The invaluable John Merline of Investor's Business Daily points to oddly-timed shifts in the way that the media is describing the economy these days.
Merline notes that just prior to the election, the Fourth Estate was mostly falling over itself to pronounce that the economy was finally getting hotter than July:
Generally, the press agreed that growth would accelerate after the election, regardless of who won.

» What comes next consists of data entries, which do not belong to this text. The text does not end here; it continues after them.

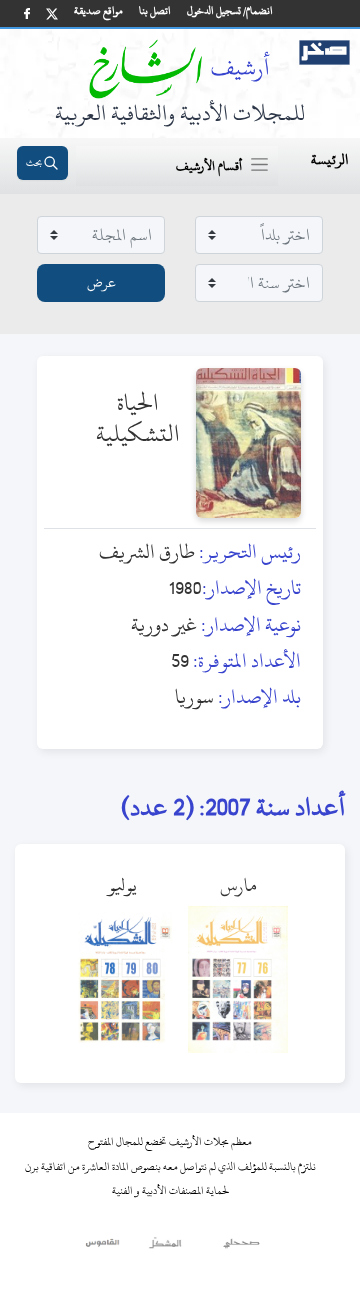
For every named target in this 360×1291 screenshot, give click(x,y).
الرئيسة (329, 159)
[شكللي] (165, 1248)
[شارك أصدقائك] (27, 13)
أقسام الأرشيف (209, 166)
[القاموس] (103, 1248)
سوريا (194, 696)
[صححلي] (241, 1248)
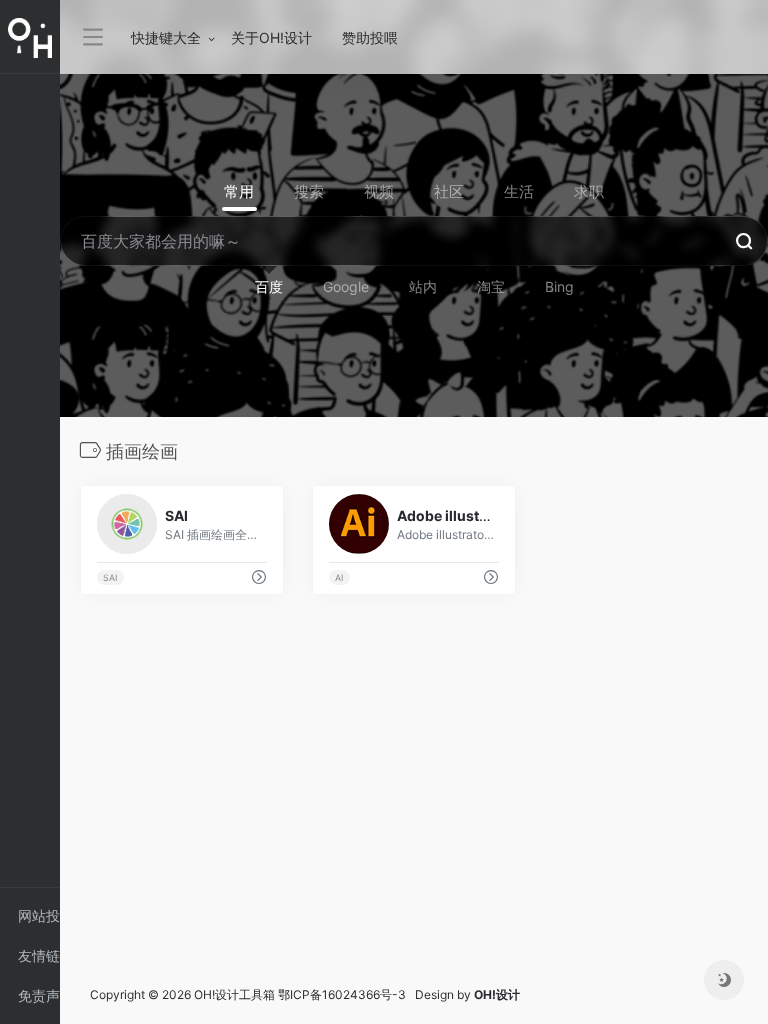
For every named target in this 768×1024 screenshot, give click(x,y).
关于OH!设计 (271, 37)
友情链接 (39, 961)
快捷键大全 (166, 37)
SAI (110, 577)
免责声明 (39, 1001)
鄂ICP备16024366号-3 (342, 994)
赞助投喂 (370, 37)
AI (339, 577)
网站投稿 (39, 921)
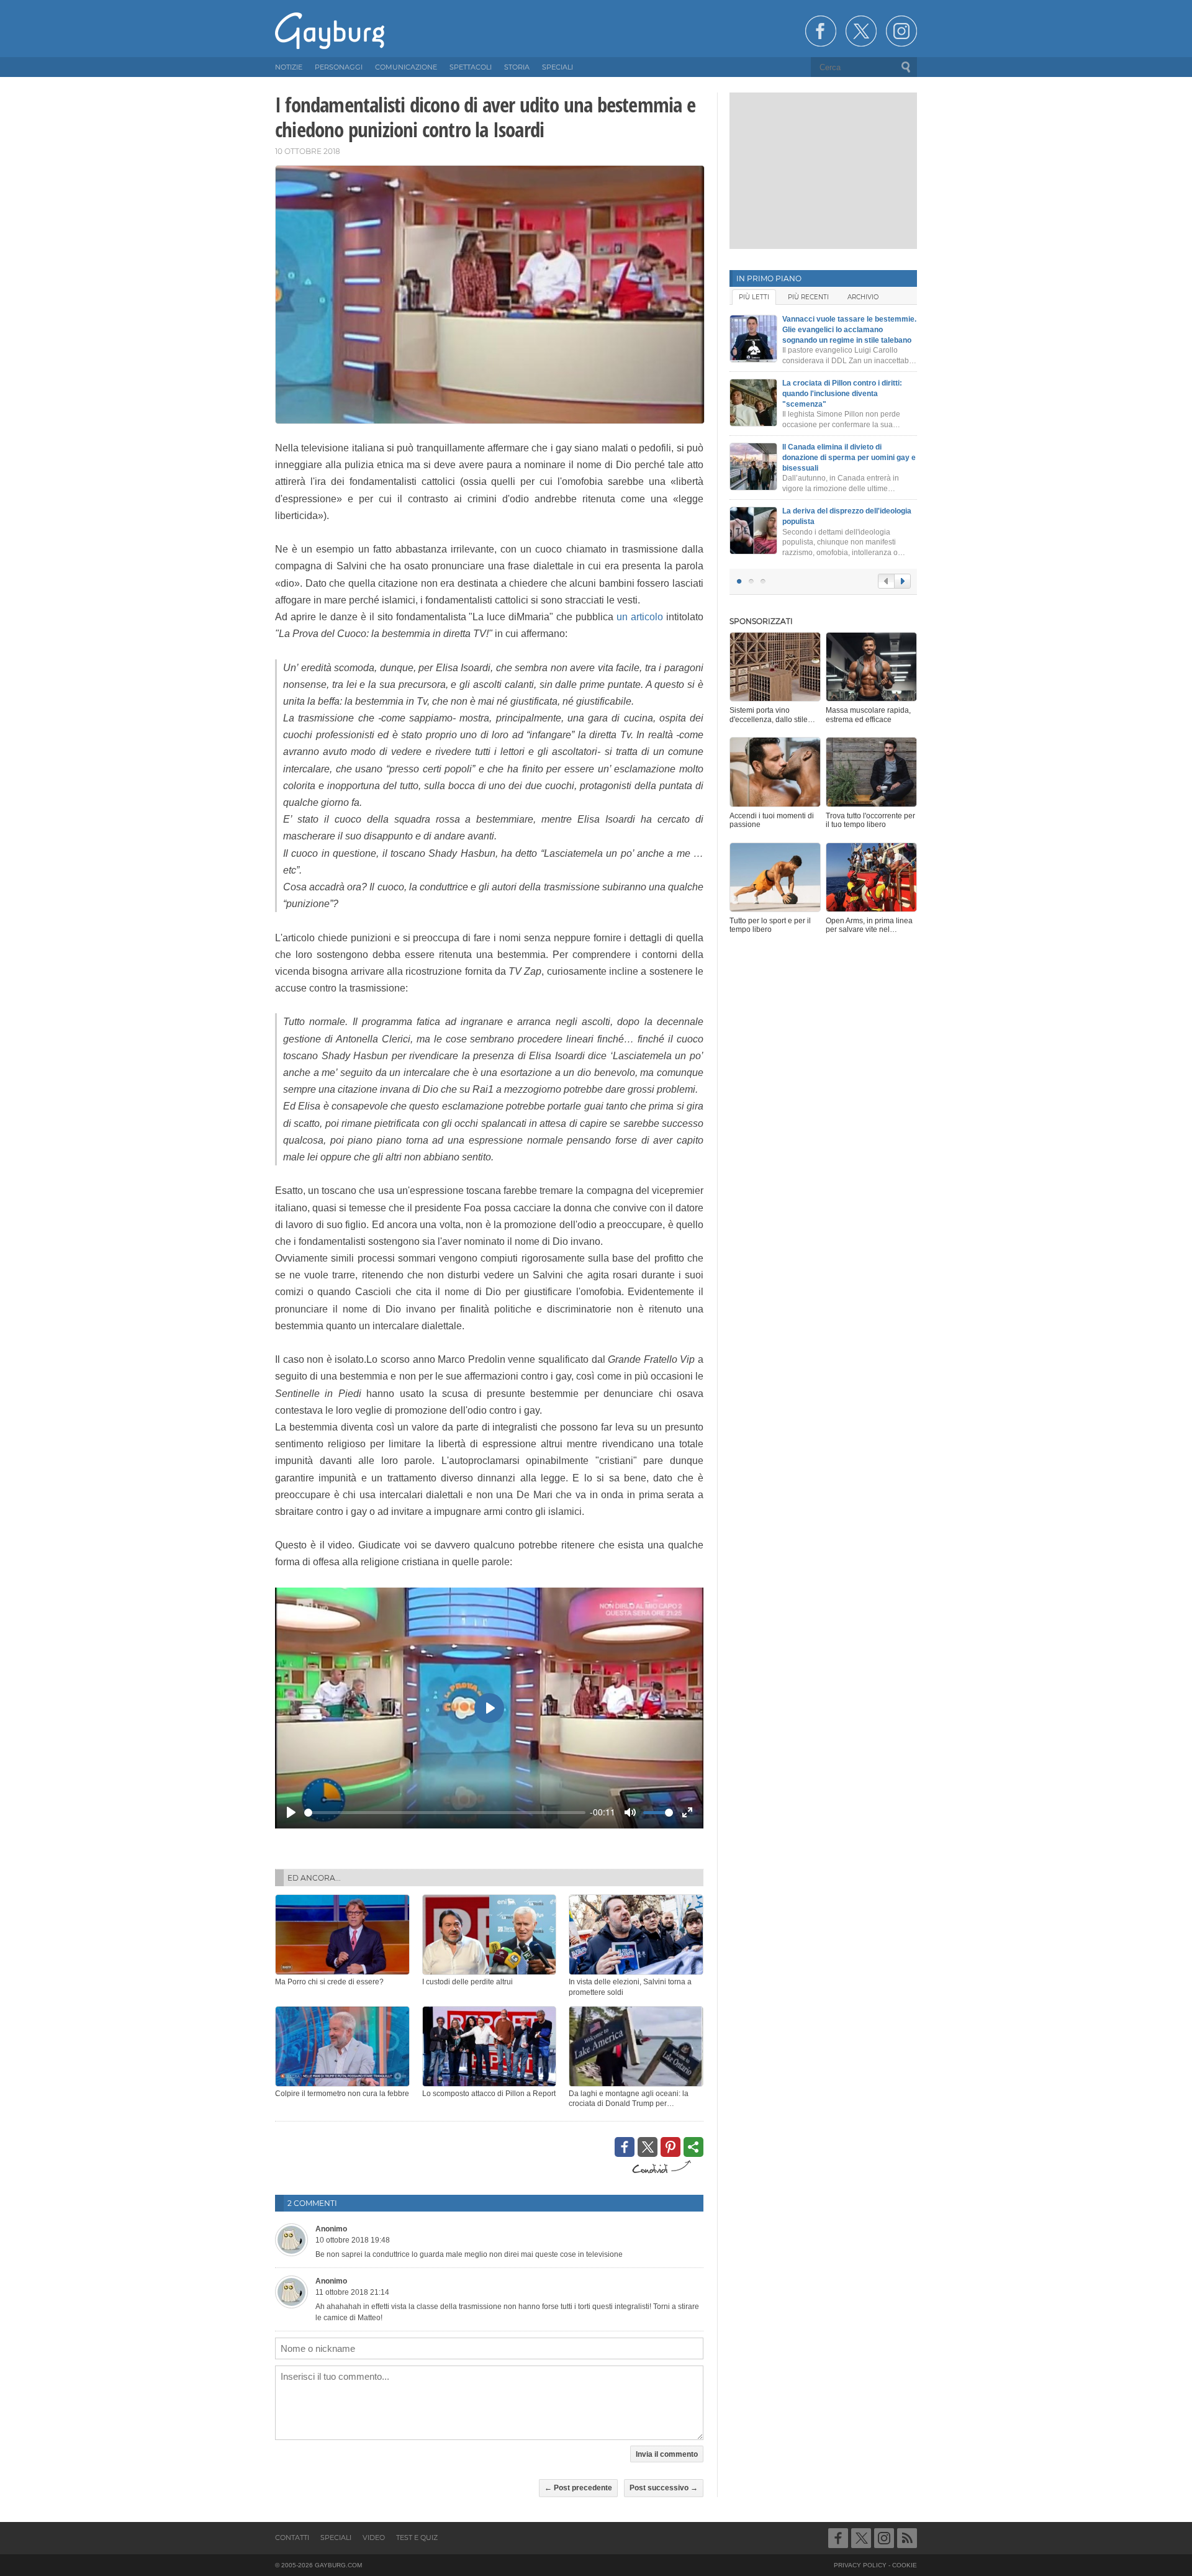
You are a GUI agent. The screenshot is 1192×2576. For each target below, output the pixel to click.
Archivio (862, 297)
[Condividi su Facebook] (624, 2147)
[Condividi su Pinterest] (670, 2147)
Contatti (292, 2537)
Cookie (904, 2565)
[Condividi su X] (647, 2147)
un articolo (639, 617)
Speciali (335, 2537)
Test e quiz (417, 2537)
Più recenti (808, 297)
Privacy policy (860, 2565)
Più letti (754, 297)
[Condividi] (693, 2147)
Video (374, 2537)
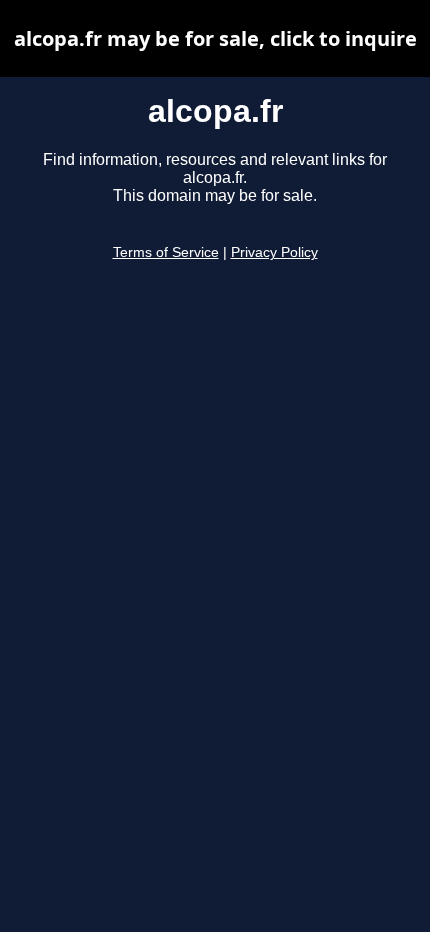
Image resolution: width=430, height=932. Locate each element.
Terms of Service (166, 252)
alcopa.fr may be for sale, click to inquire (215, 38)
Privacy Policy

Two days before Election Day, BusinessWeek proclaimed that "the economy is on course to enjoy faster growth in the next four years as the head winds that have held it back turn into tail winds." It added that "consumers are spending more and saving less," while "home prices are rebounding" and "banks are increasing lending." It predicted, "The die is cast for a much stronger recovery."
The AP, The New York Times, USA Today, and other sources were in on the deal.
Now that the election is over and Obama is safely ensconced in a second term—and pitching $255 billion in new stimulus spending—many of the same folks are reporting that, would you believe it, the economy's really in the crapper!
According to the New York Times, the administration's argument is that "the sluggish economy requires a shot in the arm."And, indeed, the Times paints a rather grim picture of the current economic situation. Data show "the recovery once again sputtering," it reported Tuesday, adding that the "underlying rate of growth (is) too slow to bring down the unemployment rate by much." Manufacturing and exports are lagging, it noted, while consumers and businesses are "holding back" and "wage growth is weak."